Ryan sets me down, leans handsomely against the stove and tucks his thumbs in the waistband of his jeans. “Do you want the good news or the bad news first?”
“I always want bad news first,” I say, setting down my many tote bags. I leave the house with one and somehow manage to come home every day with four. “What kind of person can absorb good news knowing bad news lurks around the corner?”
“All right,” he says. “The bad news is I broke your radiator while fixing your dishwasher. The good news is I fixed your dishwasher.” He tugs at my sleeve. “Take your coat off. Stay awhile.”
I’d love to throw off my trench, but I am fully nude beneath it, and this hot flash is not the opening salvo I’d envisioned for our passionate tryst tonight. I lean around him to survey the disaster that is my kitchen. So much for my three-act fantasy.
“Dishwasher sure looks fixed,” I joke. “While you’re lining up renovation projects, do you think you can fix my headboard tomorrow? I was hoping we could do some damage to it tonight.”
“I mean,” he says, pointing at the hoses, “the rattle’s fixed. Or it will be by the time I put it back together. But that’s the easy part.”

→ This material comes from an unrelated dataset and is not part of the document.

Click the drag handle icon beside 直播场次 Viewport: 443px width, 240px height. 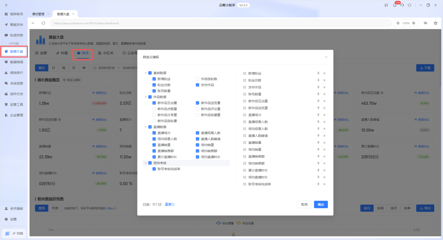(x=244, y=115)
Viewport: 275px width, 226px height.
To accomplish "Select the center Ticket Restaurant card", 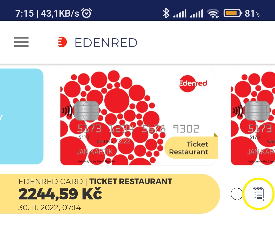I will 137,117.
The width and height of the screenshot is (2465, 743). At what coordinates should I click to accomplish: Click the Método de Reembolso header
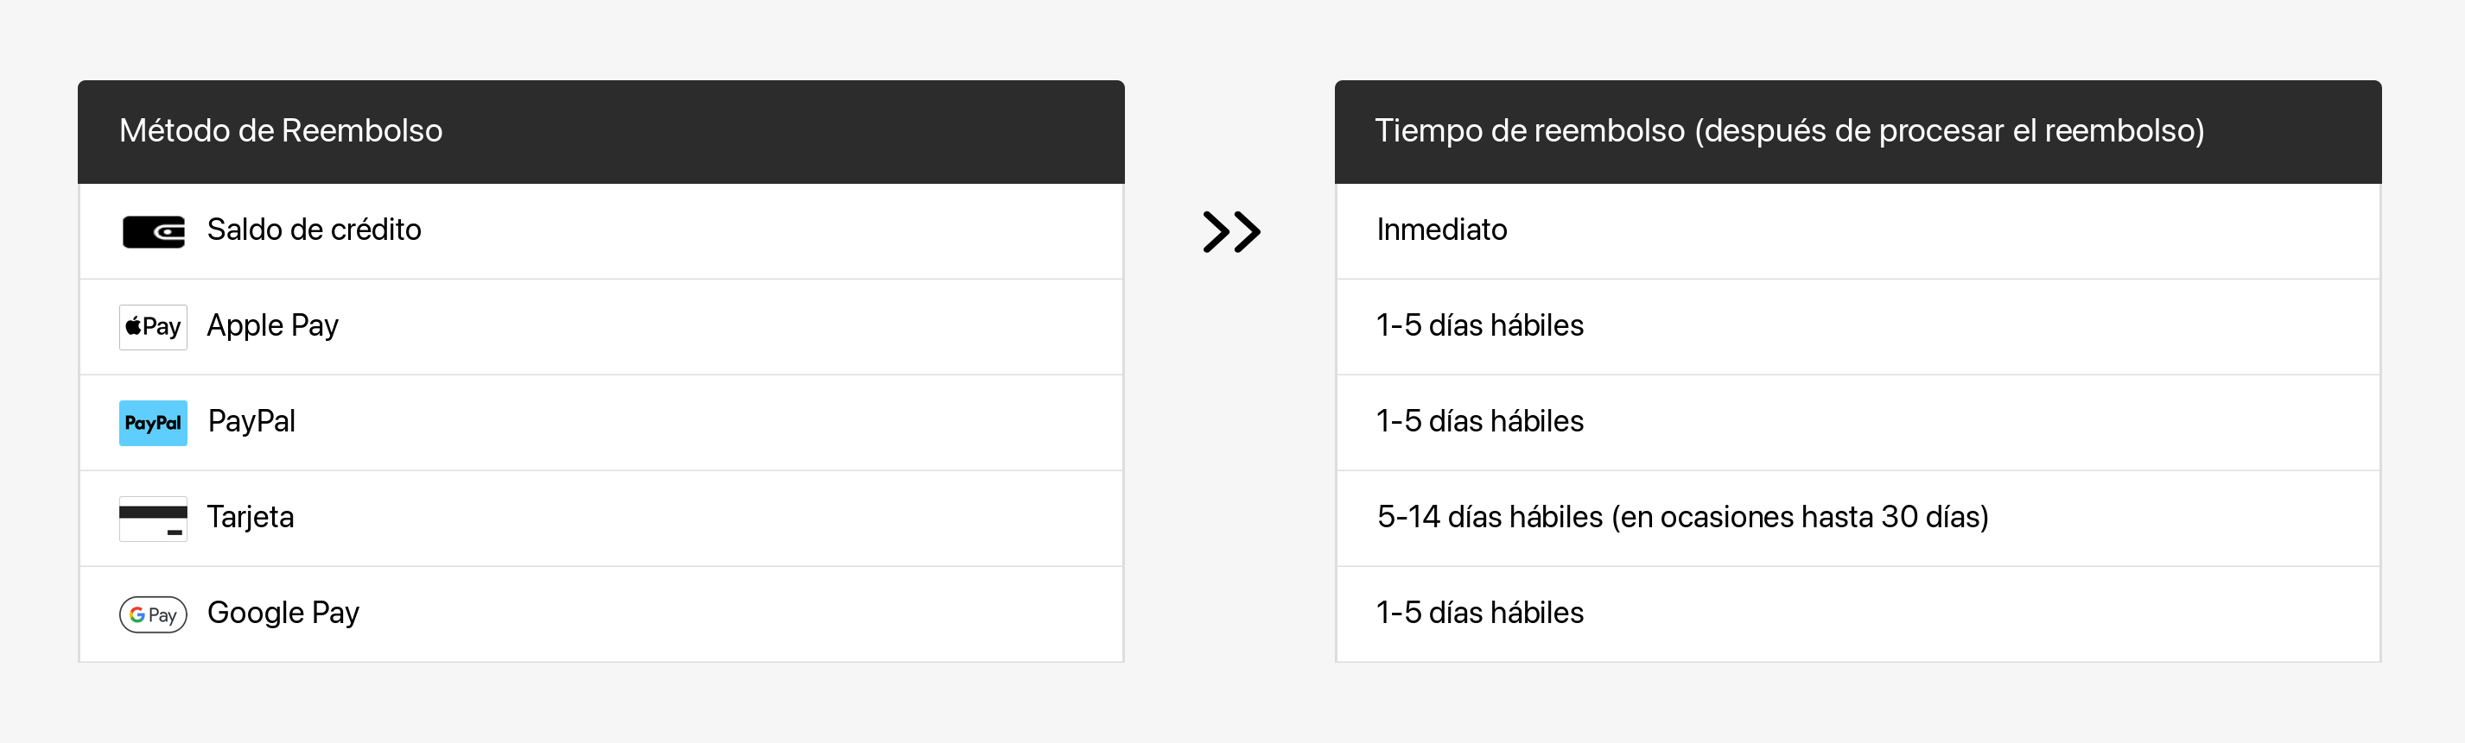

“Sure.” My dishwasher has rattled during the rinse cycle since before I moved in, and it’s never really bothered me. It’s one of the quirks of New York apartment living I feel one must come to love. If it’s acting up while I’m having a dinner party, two thwacks does the trick, but most of the time I run the dishwasher on my way to bed and sleep right through the cacophony.